Since the enactment of the Civil Rights Act of 1991, we have not had the occasion to consider the business necessity defense in a case involving a challenge to an employment related residency requirement. However, in
El,
we carefully considered the evolution of the business necessity defense, and concluded “that hiring criteria must effectively measure the ‘minimum qualifications for successful performance of the job in question.’ This holding reflects the
Griggs/Albemarle/Dothard
rejection of criteria that are overbroad or merely general, unsophisticated measures of a legitimate job-related quality. It is also consistent with the fact that Congress continues to call the test .‘business necessity,’ not ‘business convenience’ or some other weaker term.”
El,
479 F.3d at 242 (quoting
Lanning v. SEPTA
181 F.3d 478, 481 (3d Cir.1999)).
It is this standard, and not the standard set forth in
Harrison,
that the District Court must address on remand. We note that even under the “diluted”
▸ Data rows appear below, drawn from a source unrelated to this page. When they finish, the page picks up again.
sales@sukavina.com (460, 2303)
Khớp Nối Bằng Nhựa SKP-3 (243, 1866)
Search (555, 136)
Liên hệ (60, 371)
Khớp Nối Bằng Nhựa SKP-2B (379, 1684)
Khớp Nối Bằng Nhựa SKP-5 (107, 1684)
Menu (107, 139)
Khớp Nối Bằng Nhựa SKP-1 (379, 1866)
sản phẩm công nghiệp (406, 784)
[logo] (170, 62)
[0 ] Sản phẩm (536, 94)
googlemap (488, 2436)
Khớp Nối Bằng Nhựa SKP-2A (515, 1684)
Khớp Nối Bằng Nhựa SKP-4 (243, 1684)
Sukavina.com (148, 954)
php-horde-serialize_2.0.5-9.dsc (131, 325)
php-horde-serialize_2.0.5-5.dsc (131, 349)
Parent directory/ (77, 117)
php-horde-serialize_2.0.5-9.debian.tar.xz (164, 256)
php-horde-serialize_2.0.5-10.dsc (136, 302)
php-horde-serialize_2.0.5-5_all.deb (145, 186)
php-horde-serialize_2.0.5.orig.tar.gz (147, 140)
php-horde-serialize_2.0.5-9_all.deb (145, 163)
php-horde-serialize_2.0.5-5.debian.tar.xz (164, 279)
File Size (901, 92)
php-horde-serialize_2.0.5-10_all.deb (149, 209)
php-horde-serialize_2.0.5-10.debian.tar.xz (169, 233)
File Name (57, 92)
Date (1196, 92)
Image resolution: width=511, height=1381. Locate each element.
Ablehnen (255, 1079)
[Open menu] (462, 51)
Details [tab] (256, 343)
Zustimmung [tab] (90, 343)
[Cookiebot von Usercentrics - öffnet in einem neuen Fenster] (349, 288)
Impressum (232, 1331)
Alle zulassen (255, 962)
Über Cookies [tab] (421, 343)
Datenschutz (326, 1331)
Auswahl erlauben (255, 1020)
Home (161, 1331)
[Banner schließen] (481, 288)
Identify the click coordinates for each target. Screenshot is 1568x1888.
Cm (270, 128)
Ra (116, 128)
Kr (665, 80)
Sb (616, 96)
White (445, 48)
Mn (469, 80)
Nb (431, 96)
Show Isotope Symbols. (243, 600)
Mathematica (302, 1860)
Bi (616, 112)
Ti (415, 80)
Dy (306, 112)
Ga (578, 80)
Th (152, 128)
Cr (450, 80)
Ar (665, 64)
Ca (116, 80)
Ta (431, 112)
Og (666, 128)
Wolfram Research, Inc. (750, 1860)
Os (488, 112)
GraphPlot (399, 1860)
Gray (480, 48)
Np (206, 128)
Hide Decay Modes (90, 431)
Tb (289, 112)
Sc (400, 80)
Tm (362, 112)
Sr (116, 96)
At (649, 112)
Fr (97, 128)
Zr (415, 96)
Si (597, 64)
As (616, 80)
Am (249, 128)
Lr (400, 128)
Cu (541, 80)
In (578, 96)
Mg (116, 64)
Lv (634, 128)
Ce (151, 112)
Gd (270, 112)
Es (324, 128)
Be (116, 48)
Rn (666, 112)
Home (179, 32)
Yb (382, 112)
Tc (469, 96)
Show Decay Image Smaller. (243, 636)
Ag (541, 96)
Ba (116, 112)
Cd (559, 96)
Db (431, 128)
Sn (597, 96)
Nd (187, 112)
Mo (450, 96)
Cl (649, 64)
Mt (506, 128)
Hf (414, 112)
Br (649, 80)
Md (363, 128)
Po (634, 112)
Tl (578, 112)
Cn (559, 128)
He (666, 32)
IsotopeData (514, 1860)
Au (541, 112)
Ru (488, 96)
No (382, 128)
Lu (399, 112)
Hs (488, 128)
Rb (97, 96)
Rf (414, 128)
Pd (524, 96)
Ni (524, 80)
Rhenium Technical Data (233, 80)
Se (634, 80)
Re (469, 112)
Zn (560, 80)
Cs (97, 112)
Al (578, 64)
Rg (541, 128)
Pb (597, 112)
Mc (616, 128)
business necessity defense applied in
Harrison,
this Court found the reasons proffered by the city of Harrison to be “insubstantial” and not “supported by objective evidence demonstrating a nexus between [the] residency ordinance and any specific employment goal.”
Harrison,
940 F.2d at 805. The business necessities we rejected in
Harrison
are strikingly similar to the justifications offered by Newark here. Unlike the city of Harrison, which offered testimony in support' of its business necessity defense, Newark provides scant support or explanation for its proffered business necessities. On remand, if the District Court
reaches the question of business necessity, it should analyze the evidence offered by Newark in support of its position, and not simply conclude that “[t]his Court is satisfied that Defendant has objectively demonstrated a nexus between its residency ordinance and its employment goals.”
Meditz,
2010 WL 1529612, at *4.
IV. Conclusion
Based upon our de novo review, we conclude that summary judgment was not appropriate on this record. Factual issues exist as to how to define the appropriate relevant labor market. Even if the city of Newark itself is the relevant labor market, the District Court erred in its statistical analysis. Further, the District Court applied the incorrect standard when analyzing the business necessity defense. On remand, the correct standard should be considered. We will remand this case for further proceedings consistent with this opinion.